Saturday, September 4, 2021

Contract Negotiation - A Red Flag


            I’ve written a few times about contract negotiating power. However, I have not written about one of the biggest red flags I see when negotiating publisher agreements in the comic book industry—a publisher who refuses to negotiate the deal terms.

            I consider the refusal to negotiate a major warning. Your relationship with your publisher will never be better than when they are trying to get you to sign a deal. If they value you and your work, they should be willing to negotiate and address any major concerns you might have. If they are unable or unwilling to do so, then it reflects the value they place upon you. It is also a prelude to how they will act if anything problematic comes up later. If they didn’t want to work out problems with you at the beginning of the agreement, are they going to want to address problems you might have after the deal is signed?

            Now, not everything is an absolute. I have seen some publishers with relatively unproblematic contracts[1] who are not that flexible. They will try to address some concerns, but aren’t willing to budge on some key issues in the negotiating provisions. Again, this is less of a problem when the terms are relatively unproblematic to begin with. There are other publishers, however, who have incredibly problematic contract terms that essentially strip a creator of all rights to their project. If you try to negotiate the deal to make it fairer, they will tell the creator to “take it, or leave it.” In these instances, where a publisher will not even try to negotiate a fairer deal with you to address major concerns, you will almost always be better off leaving it.

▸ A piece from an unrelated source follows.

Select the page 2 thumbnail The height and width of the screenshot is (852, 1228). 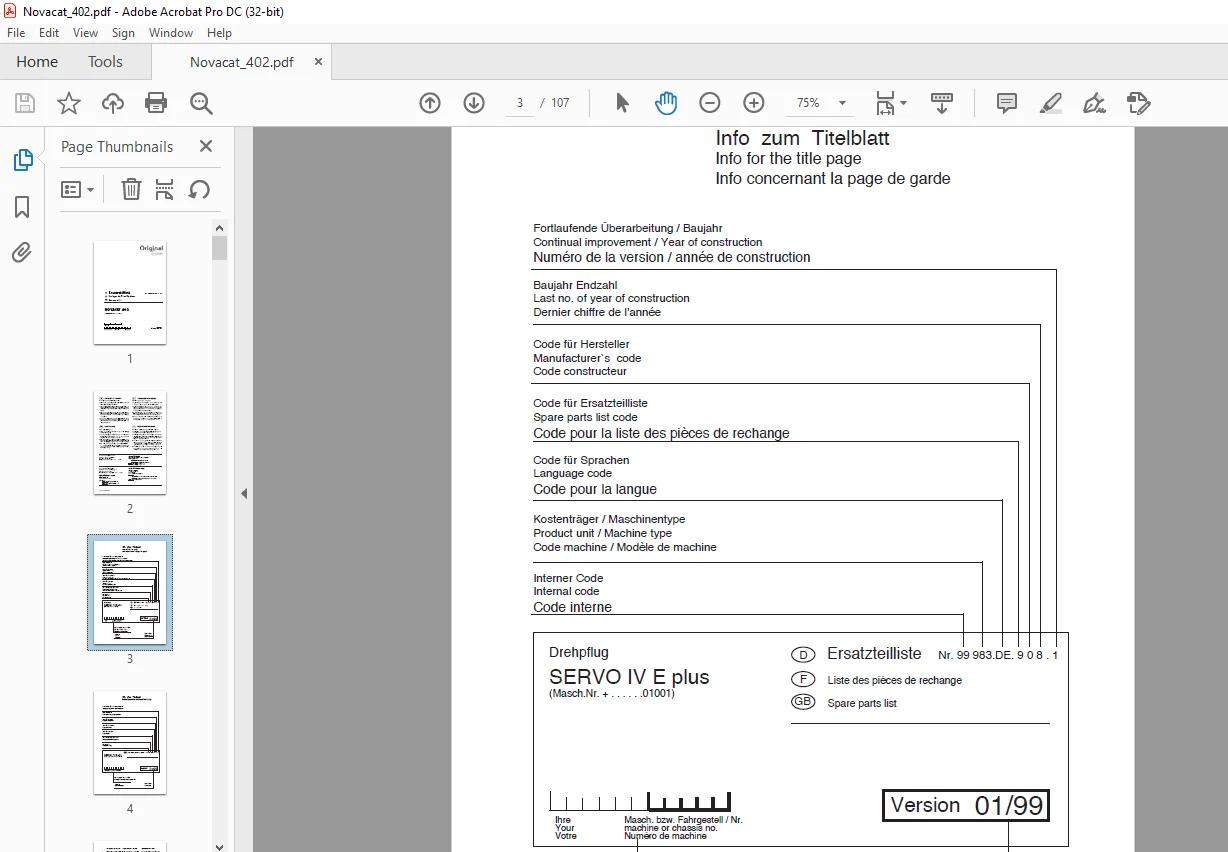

            If you encounter a publisher that presents you with a contract that has terms you disagree with and the publisher refuses to negotiate or address your concerns, you need to give serious consideration to walking away. In most of my experiences, this is a major red flag and the relationship with the publisher will not improve.

[1]     Most comic book publishing contracts are not that great for creators, particularly where payment of money is concerned. Nevertheless, there are some that are much more problematic than others when it comes to reversion rights and media deals.